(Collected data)
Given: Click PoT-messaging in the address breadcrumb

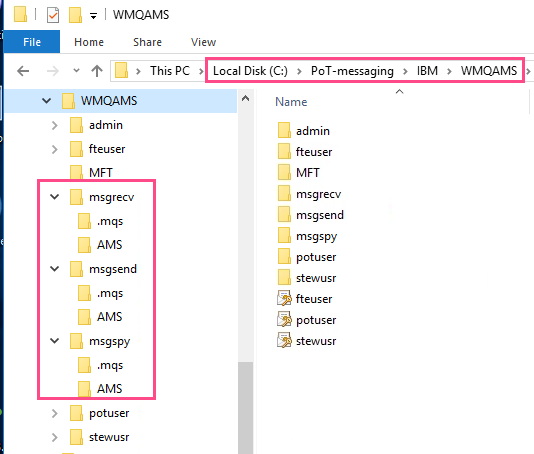Looking at the screenshot, I should pos(352,71).
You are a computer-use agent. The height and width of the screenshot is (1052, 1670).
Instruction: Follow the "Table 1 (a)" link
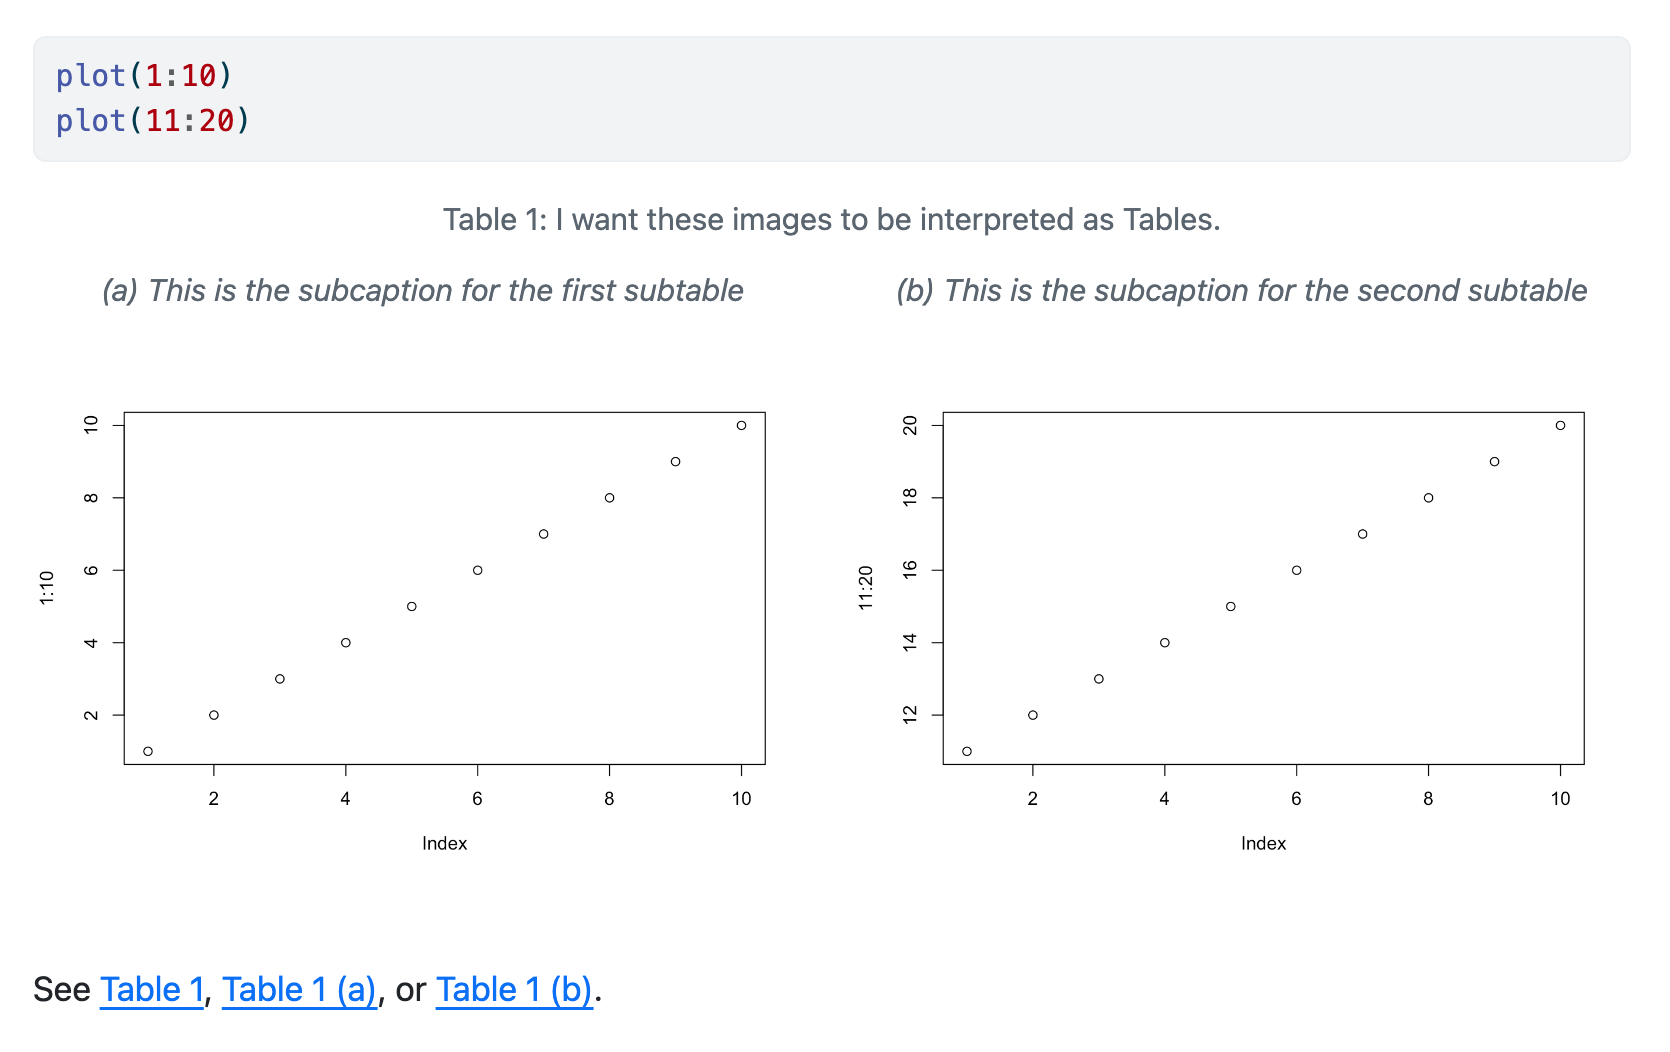tap(299, 989)
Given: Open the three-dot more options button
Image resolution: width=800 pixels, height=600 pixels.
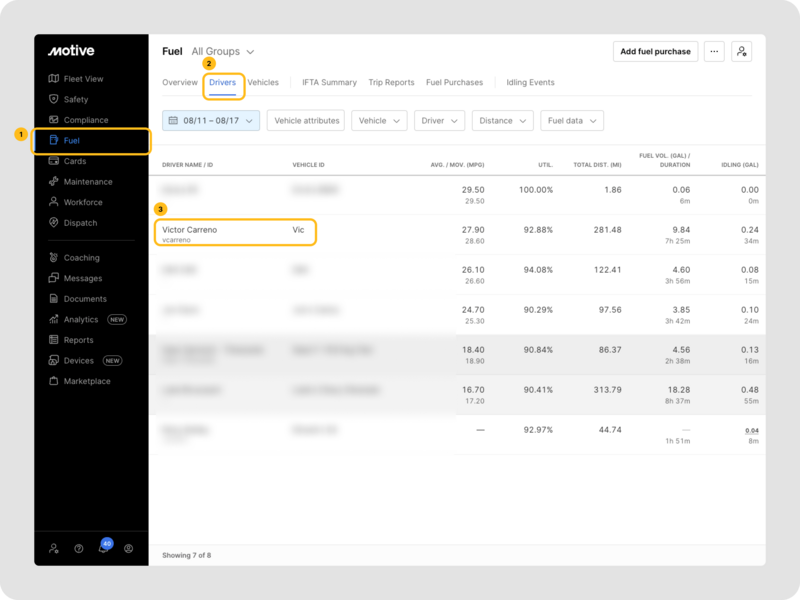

TASK GOAL
The records above should be returned exactly; no image belongs in the copy.

ANSWER SECTION
Given: Click PoT-messaging in the address breadcrumb

Looking at the screenshot, I should pos(352,71).
You are a computer-use agent. The height and width of the screenshot is (1052, 1670).
Instruction: Follow the "Table 1 (a)" link
tap(299, 989)
Given: Open the three-dot more options button
Image resolution: width=800 pixels, height=600 pixels.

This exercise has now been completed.